The TOMM consists of two learning trials and a retention trial. The learning trials consist of a learning phase and a test phase. The study portion of each learning trial contains 50 line-drawn pictures (targets), each presented for 3 seconds with a 1-second interval between pictures. The same 50 pictures are used on each learning trial. However, they are presented in a different order on the second trial. During the test phase, each target is paired with a new line drawing (distractor). The position of the target is counterbalanced for the top and bottom positions. The person is required to select the correct picture (i.e., target) from each panel. For each answer, the examiner provides feedback about the correctness of the response. A delayed retention trial, consisting only of the test phase, is administered approximately 15 to 20 minutes after completion of the two learning trials. The TOMM is available in a computerized as well as a paper-and-pencil format.

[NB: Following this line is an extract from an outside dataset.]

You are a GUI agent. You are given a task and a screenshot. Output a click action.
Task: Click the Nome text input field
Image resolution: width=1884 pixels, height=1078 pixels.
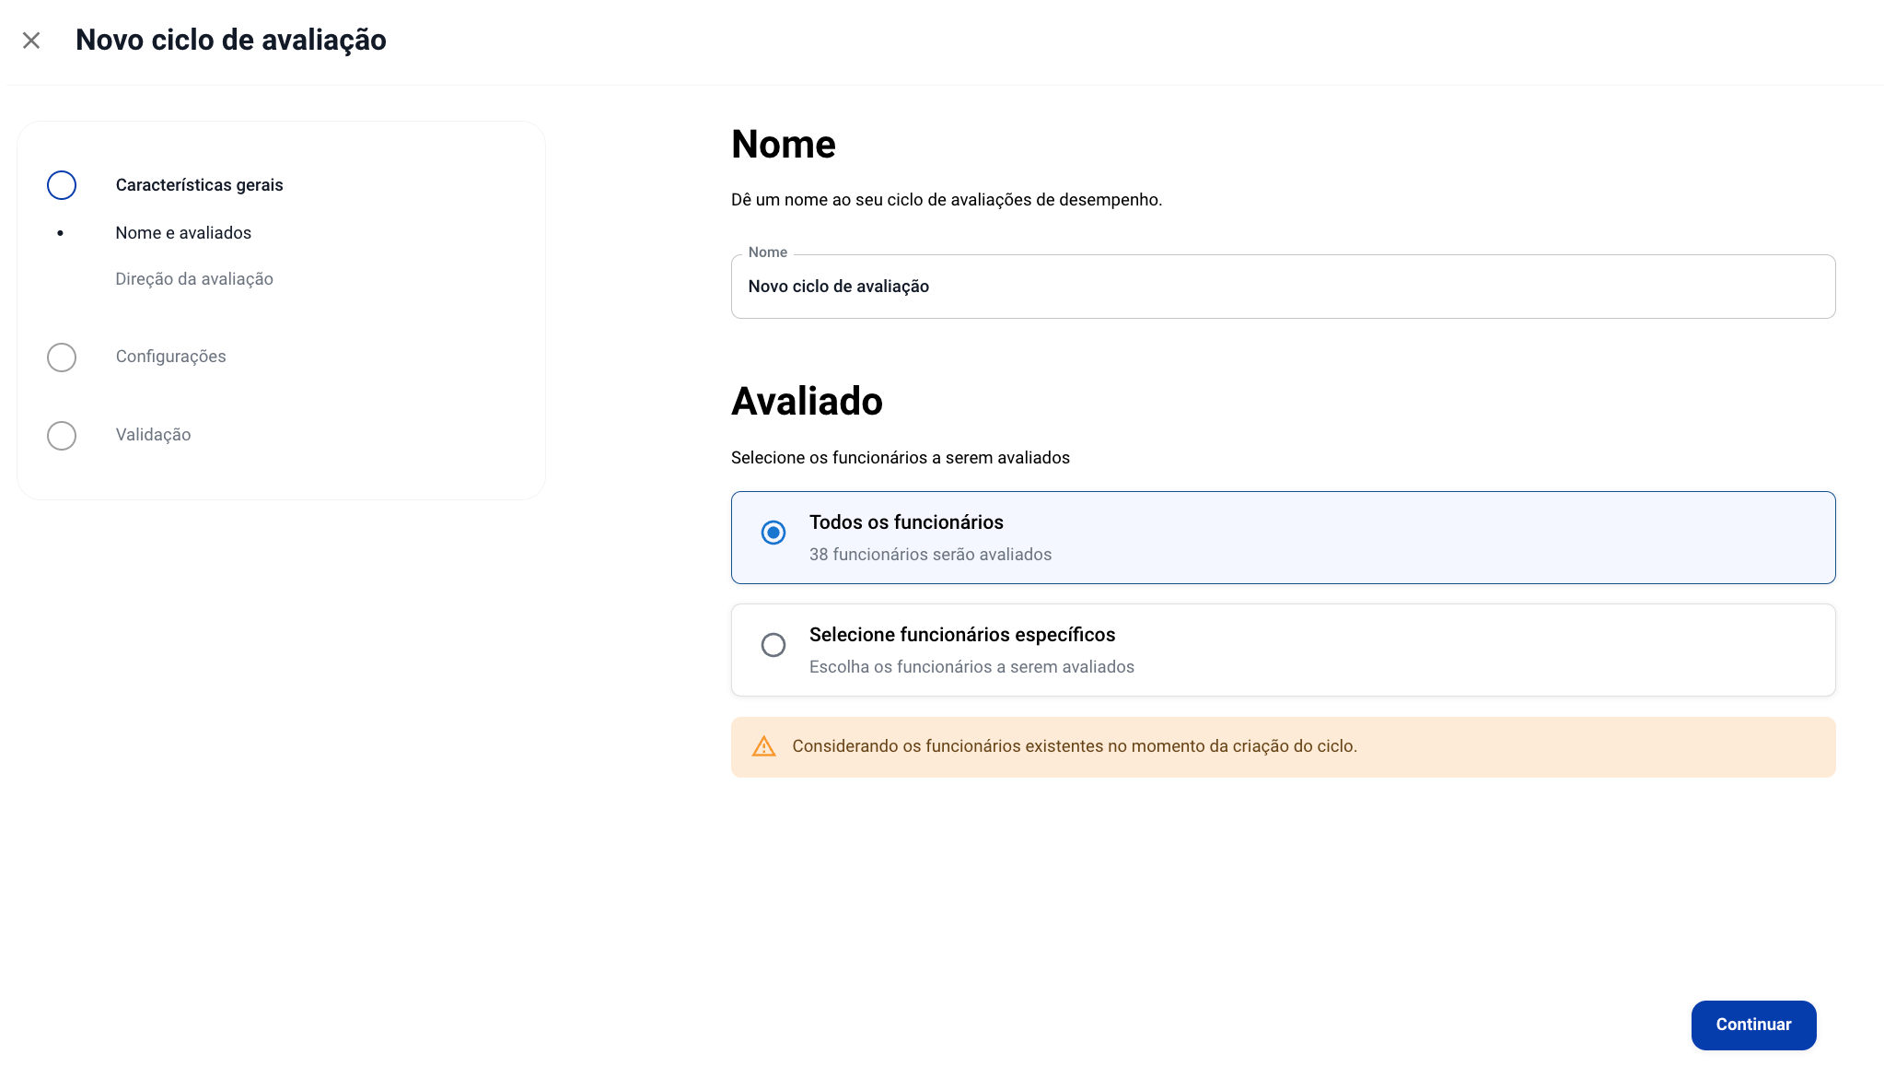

Development and Validation

The TOMM was initially validated with 475 communitydwelling adults ranging in age from 17 to 84 years and 187 neuropsychological assessments from patients classified as follows: no cognitive impairment (n = 13), cognitive impairment (n = 42), aphasia (n = 21), traumatic brain injury (TBI) (n = 45), depression (n = 26), and dementia (n = 40). Inspection of the distribution of correct responses for the cognitively intact participants and the clinical patients showed that most nondemented individuals achieved a perfect score on Trial 2 and the retention trial. Moreover, rarely did a nondemented patient obtain a score lower than 45. In view of these results, the criterion score of 45 on Trial 2 or on the retention trial was selected. That is, any score lower than 45 should raise concern that an individual is not putting forth the maximum effort and is likely malingering. The criterion score correctly classified 100% of the communitydwelling participants and 95% of the nondemented clinical patients (cognitively impaired = 90%; aphasia = 95%; TBI = 98%; depressed = 100%; and dementia = 73%). Thus, the only clinical sample with a relatively low sensitivity score was the dementia group. Even these individuals still obtained a score of greater than 92% on Trial 2. The finding that the scores on the TOMM were less than 95% for the dementia group is not particularly negative since it is unlikely that feigning memory impairment is a major issue when dementia patients undergo neuropsychological assessment.